L’accent de cheu nous

La Fêlée, la blogueuse de Juste un peu frustrée, a fait de l’insomnie hier, comme elle le dit chez elle. Elle en a profité pour dénicher un article au sujet d’un phonéticien qui étale le résultat de ses recherches sur l’origine des différences entre les accents québécois et français.

C’est bien sûr anecdotique en très grande partie, comme toute l’Histoire, et nous devrions donc arrêter de nous autoflageller… Notre accent n’est pas mieux ou pire que celui de nos cousins.

Quelques citations pour les pressés :

Pendant longtemps, deux modèles de diction ont coexisté dans la Ville lumière, souligne M. Gendron : le «grand usage», qui était la langue savante des discours publics, employée au Parlement de Paris, dans les cours de justice, par la bourgeoisie instruite et au théâtre; et le «bel usage», utilisé en privé dans les salons de la noblesse. Sa prononciation, plus relâchée que celle du grand usage, devait paraître «naturelle», c’est-à-dire ni vulgaire, ni affectée.

Elle avait tendance à tronquer certaines lettres et faisait rager beaucoup de grammairiens français. Le bel usage prononçait ainsi, entre bien d’autres : «leux valets», «sus la table», «quéqu’un», «velimeux», «des habits neus», «ostiner», «neyer» (noyer), «netteyer», «frèt», etc.
[…]
Mais la haute société parisienne, qui a longtemps flotté entre les deux accents, bascule totalement à la révolution de 1789. Le roi de France, ou le «rouè», comme il disait peut-être, est décapité. L’aristocratie, dont le prestige donnait jusque-là préséance au bel usage, fuit la France (quand elle le peut), ce qui laisse toute la place à la bourgeoisie et à «sa» manière de parler.
[…]
Ce changement de la prononciation parisienne — certaines consonnes, comme le r manquant de «sus la table», seront carrément restaurées, dit M. Gendron — se fera aussi très vite, à l’échelle de l’histoire des langues : quelques décennies tout au plus. «Cela s’est fait naturellement, dit M. Gendron. Personne ne s’en est rendu compte.

__EXERCICES__.
[a] Répondez à ces questions sur l'extrait :
(i) Où le «bel usage» était-il utilisé ?
(ii) Lors de quelle révolution la haute société parisienne bascule-t-elle totalement ?
(iii) En combien de temps, au plus, le changement de la prononciation parisienne s'est-il fait ?
[b] Reprenez tel quel le passage de l'extrait, depuis «C’est bien sûr» jusqu'à «de nos cousins.».
[c] Selon l'extrait, où ou par qui la langue du «grand usage» était-elle employée ? Donnez toutes les mentions.

(Coordonnées des éléments)
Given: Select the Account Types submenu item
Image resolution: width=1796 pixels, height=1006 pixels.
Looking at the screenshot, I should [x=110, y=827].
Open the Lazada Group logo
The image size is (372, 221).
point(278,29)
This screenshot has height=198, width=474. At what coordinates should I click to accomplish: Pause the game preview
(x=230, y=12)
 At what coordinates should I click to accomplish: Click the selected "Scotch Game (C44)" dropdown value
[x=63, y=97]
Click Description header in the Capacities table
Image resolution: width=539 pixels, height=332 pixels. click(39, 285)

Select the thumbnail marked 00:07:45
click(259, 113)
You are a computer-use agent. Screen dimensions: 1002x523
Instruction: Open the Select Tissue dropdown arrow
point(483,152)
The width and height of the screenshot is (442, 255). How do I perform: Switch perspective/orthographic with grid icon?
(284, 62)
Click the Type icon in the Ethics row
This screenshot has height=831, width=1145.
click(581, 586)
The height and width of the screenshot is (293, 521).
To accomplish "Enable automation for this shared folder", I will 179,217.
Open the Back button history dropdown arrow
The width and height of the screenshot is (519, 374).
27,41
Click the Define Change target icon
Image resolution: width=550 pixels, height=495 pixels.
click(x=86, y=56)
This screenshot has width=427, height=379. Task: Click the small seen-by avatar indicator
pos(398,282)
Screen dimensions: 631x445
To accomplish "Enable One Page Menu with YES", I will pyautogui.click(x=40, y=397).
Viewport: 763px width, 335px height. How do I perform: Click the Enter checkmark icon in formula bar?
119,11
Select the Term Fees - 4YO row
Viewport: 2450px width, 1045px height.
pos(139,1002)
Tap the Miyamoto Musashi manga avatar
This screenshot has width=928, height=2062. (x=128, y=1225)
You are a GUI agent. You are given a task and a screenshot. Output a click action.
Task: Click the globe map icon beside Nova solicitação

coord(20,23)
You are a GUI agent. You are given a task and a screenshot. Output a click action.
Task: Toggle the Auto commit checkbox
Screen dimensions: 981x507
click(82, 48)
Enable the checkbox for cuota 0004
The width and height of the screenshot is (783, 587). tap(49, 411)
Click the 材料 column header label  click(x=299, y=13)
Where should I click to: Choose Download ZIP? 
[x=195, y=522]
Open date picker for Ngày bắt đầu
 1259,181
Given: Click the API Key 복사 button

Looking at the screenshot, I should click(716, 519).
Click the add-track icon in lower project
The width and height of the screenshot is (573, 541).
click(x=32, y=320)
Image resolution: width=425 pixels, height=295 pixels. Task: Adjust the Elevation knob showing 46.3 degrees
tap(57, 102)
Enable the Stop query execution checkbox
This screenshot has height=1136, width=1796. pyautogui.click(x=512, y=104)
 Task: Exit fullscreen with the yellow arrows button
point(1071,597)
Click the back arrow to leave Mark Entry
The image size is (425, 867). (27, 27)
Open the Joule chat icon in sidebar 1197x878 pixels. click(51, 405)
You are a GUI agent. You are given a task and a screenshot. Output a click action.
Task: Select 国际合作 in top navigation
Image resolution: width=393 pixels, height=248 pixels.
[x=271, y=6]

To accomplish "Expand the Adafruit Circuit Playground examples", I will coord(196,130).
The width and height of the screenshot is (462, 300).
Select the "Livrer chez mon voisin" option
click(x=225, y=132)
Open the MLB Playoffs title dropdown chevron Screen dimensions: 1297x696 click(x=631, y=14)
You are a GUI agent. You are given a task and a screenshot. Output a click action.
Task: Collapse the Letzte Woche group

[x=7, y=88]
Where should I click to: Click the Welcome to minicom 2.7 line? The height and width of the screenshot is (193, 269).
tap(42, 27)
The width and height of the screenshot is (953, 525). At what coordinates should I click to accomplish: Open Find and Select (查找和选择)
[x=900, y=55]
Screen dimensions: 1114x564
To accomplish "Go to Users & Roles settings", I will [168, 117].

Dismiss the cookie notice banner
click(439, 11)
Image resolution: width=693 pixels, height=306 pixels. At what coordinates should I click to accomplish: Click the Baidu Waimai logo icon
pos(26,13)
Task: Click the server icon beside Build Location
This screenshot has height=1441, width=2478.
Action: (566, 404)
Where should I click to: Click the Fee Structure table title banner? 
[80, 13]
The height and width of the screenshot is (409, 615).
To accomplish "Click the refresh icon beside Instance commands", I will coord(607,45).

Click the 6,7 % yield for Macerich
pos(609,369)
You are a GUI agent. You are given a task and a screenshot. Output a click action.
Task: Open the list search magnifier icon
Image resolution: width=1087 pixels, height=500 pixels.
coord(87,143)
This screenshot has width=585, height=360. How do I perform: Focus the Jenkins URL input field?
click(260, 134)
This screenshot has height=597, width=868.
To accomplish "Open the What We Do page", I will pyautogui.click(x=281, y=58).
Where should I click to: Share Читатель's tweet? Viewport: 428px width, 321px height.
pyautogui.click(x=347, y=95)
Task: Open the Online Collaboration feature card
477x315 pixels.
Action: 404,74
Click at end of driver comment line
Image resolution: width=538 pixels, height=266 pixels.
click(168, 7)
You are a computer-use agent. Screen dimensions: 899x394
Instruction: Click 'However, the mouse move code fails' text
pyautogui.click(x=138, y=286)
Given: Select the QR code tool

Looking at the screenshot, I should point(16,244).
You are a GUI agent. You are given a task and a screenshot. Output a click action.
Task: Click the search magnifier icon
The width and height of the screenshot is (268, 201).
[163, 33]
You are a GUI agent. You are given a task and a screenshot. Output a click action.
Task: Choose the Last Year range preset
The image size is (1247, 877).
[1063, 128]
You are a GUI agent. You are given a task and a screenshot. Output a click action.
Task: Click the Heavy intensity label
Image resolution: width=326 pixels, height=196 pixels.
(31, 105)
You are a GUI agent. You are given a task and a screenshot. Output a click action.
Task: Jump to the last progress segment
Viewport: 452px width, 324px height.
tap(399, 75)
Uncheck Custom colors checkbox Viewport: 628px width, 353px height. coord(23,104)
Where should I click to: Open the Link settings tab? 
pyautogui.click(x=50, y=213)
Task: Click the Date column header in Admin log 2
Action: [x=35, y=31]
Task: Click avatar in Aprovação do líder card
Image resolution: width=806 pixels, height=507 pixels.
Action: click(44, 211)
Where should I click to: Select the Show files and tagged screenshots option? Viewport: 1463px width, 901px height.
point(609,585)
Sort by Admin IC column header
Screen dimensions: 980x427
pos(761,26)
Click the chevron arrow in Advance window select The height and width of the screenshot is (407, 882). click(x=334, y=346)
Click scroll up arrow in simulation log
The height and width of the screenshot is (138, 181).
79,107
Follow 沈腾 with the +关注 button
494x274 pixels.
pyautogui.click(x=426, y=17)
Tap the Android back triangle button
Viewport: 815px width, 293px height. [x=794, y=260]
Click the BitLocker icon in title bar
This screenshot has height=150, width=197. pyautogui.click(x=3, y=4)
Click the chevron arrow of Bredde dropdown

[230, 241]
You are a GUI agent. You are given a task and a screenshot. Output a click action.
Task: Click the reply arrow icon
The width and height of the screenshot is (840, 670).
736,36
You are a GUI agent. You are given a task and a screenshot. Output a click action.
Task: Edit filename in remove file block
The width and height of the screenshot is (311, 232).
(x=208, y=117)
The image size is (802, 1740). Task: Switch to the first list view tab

__CORRIGÉ__.
[a]
(i) En privé, dans les salons de la noblesse.
(ii) La révolution de 1789.
(iii) Quelques décennies tout au plus.

[b]
C’est bien sûr anecdotique en très grande partie, comme toute l’Histoire, et nous devrions donc arrêter de nous autoflageller… Notre accent n’est pas mieux ou pire que celui de nos cousins.

[c]
Au Parlement de Paris
Dans les cours de justice
Par la bourgeoisie instruite
Au théâtre